A BI developers journey
Part 1: The Single Source of the Truth
Many moons ago, a young BI developer went in search of the Single Source of the Truth.
First he saw a priest, who held up a copy of the Bible and happily proclaimed that he held in his hands the Single Source of the Truth, delivered from high above.
Next he sought out an Imam, who held up a copy of the Koran and happily proclaimed that he held in his hands the Single Source of the Truth, delivered from high above.
Frustrated, he sought out a Scientologist, who held up a copy of Dianetics and happily proclaimed that he held in his hands the Single Source of the Truth, delivered from high above.
He turned to his venerable Data Warehouse manager. “I am so confused. All I sought was a Single Source of the Truth.”
The Data Warehouse manager held up a copy of the Corporate Information Management Policy, and happily proclaimed that within it was defined the Single Source of the Truth – the Data Warehouse – and this was delivered from high above by the Enterprise Architects.*
At this point, the young BI developer suspected all was not right with the world.

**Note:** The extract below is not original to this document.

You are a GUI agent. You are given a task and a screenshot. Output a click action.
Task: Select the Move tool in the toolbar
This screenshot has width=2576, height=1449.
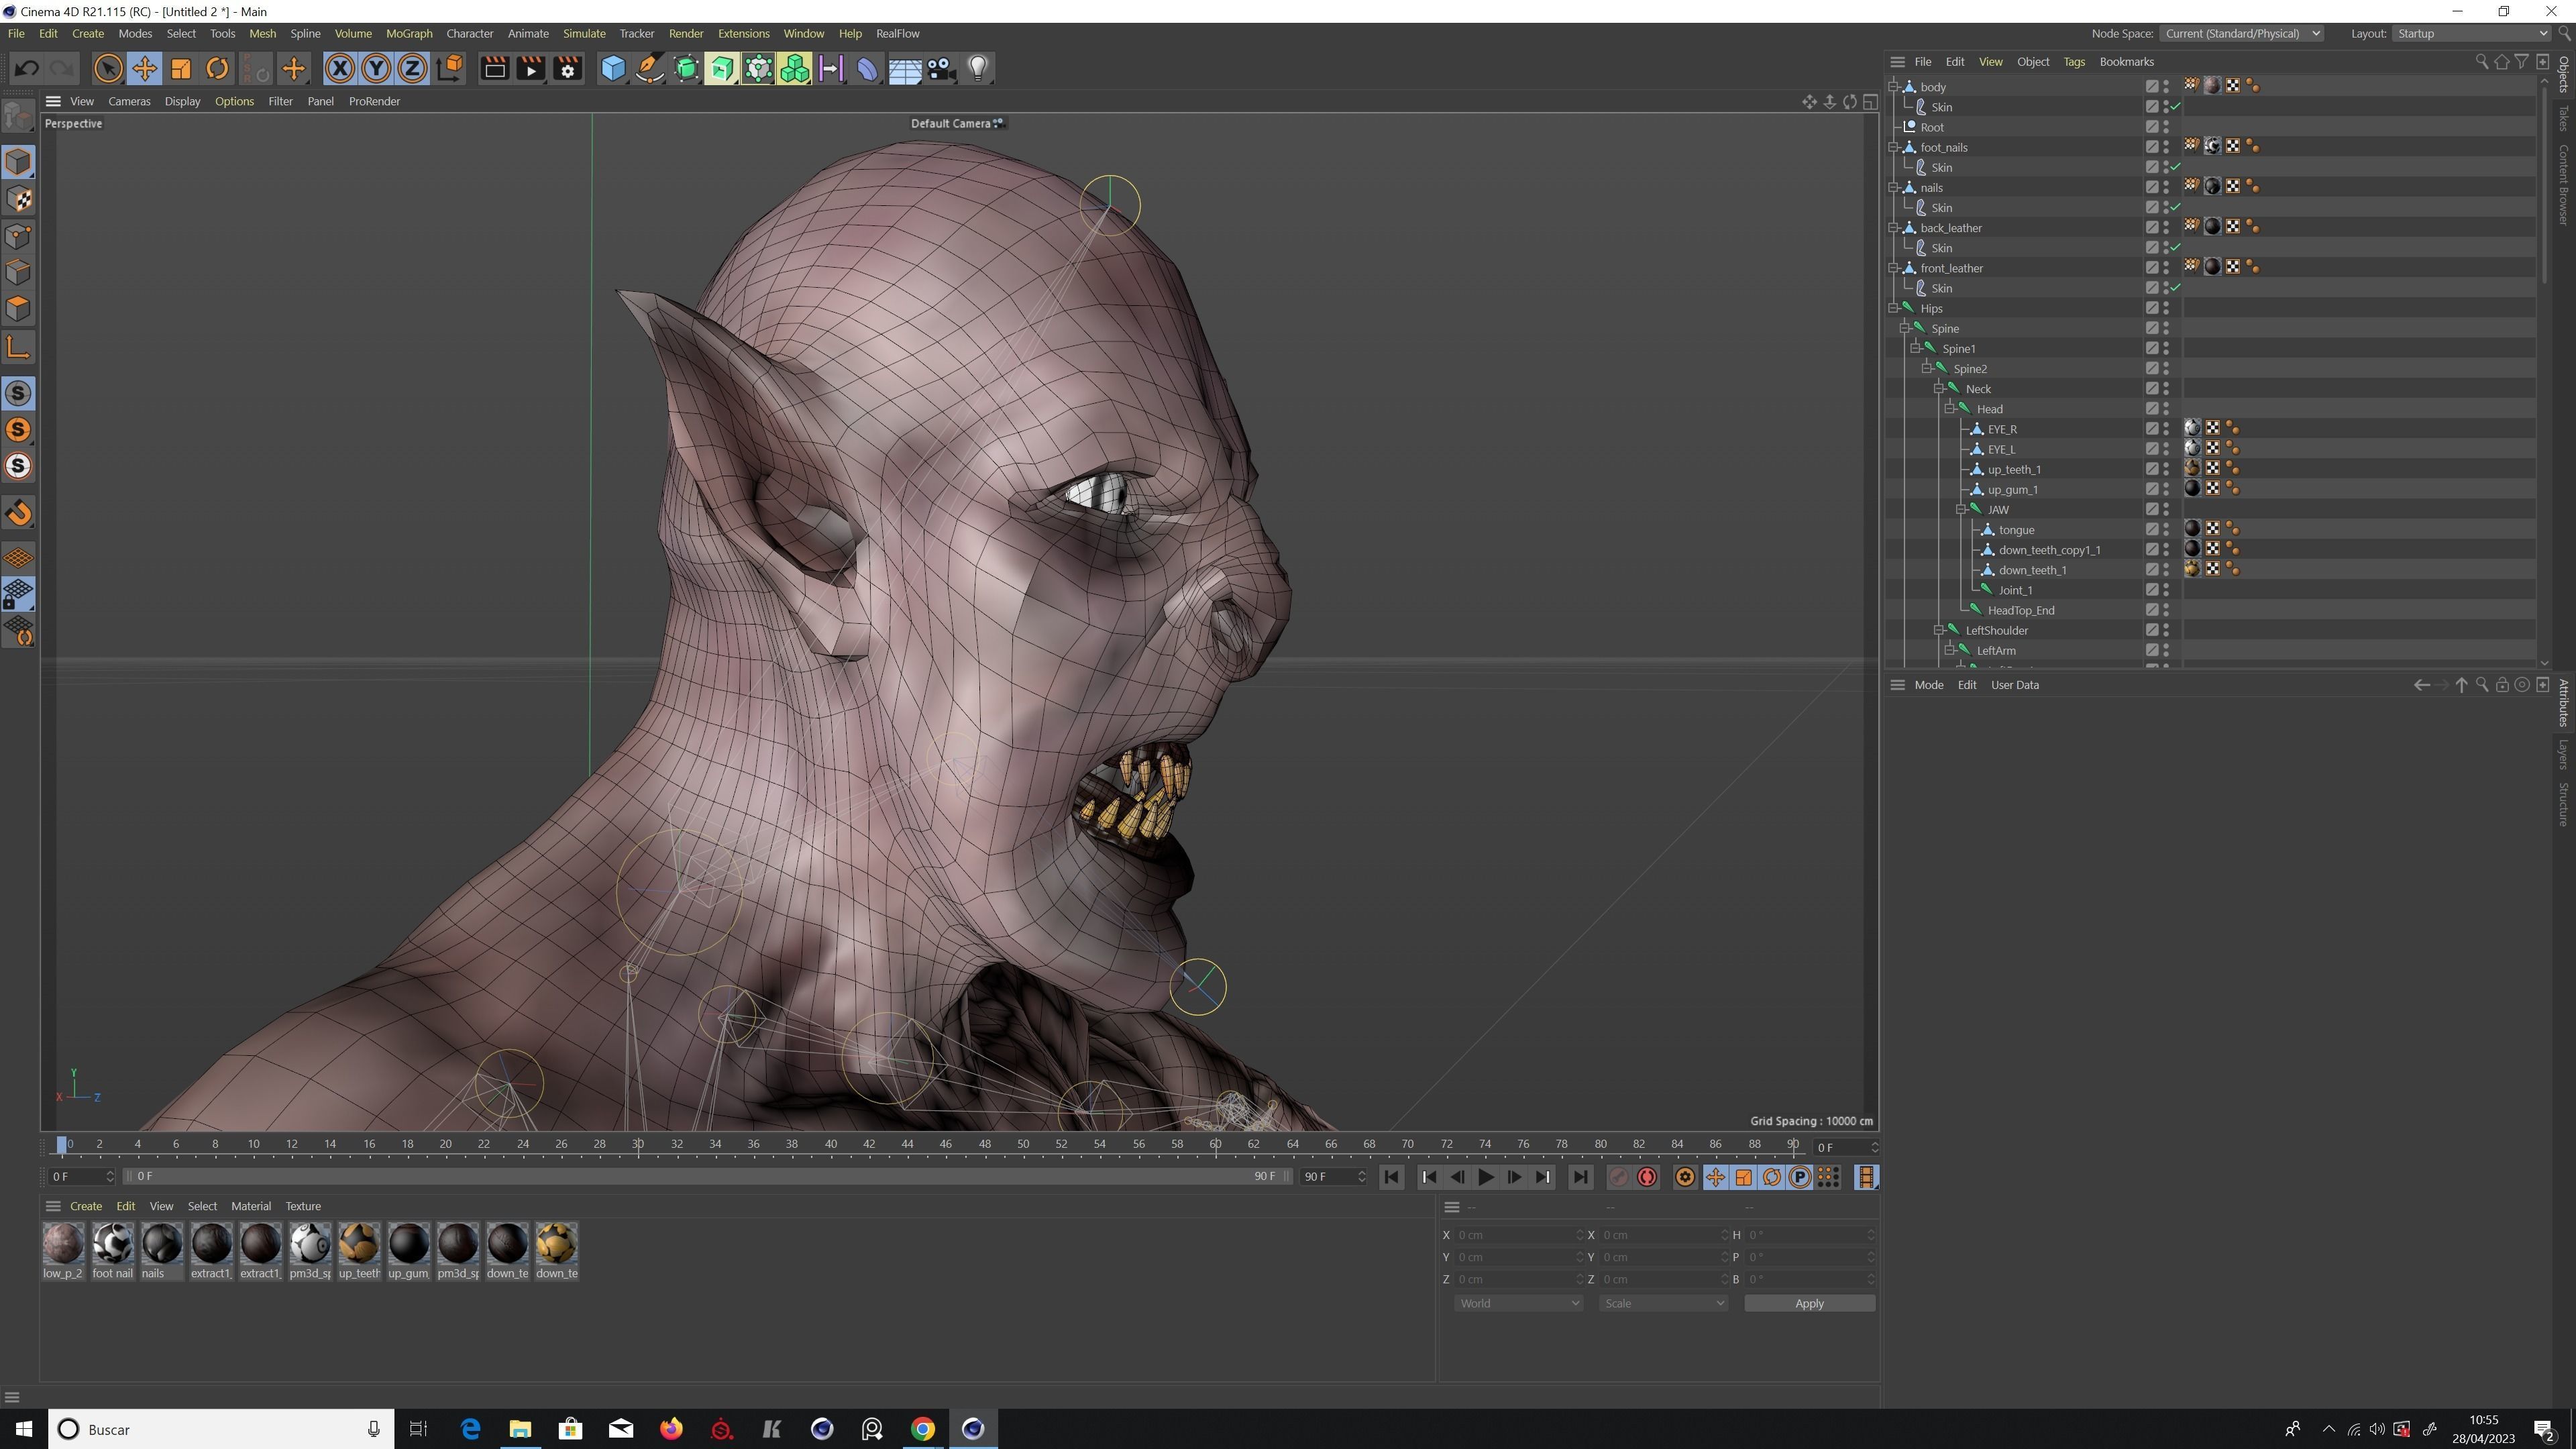coord(144,68)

* In no way am I suggesting Enterprise Architects are godlike, except perhaps in their ability to give vague and largely useless directives
Part 2: What is this Truth thing, anyway?
The young developer turned to someone who cared deeply about numbers and facts, the Finance manager.
“Finance manager. What is this Truth business that I seek to define? Surely in your world it is simple? Cash goes in, Cash goes out, at some point the CEO takes a big pile of it to the Italian car dealership and buys something red and expensive?”
The Finance manager nodded sagely. “Well, yes. And .. er, no.” She looked at the young developer and asked a question. “When you say cash in, do you mean our bank balance? Or monies received? Do we include or exclude cheques that have not cleared? How about late instalments from our creditors?” She whispered conspiratorially to the young developer. “The truth is often whatever it needs to justify paying for the CEO’s next shiny toy.”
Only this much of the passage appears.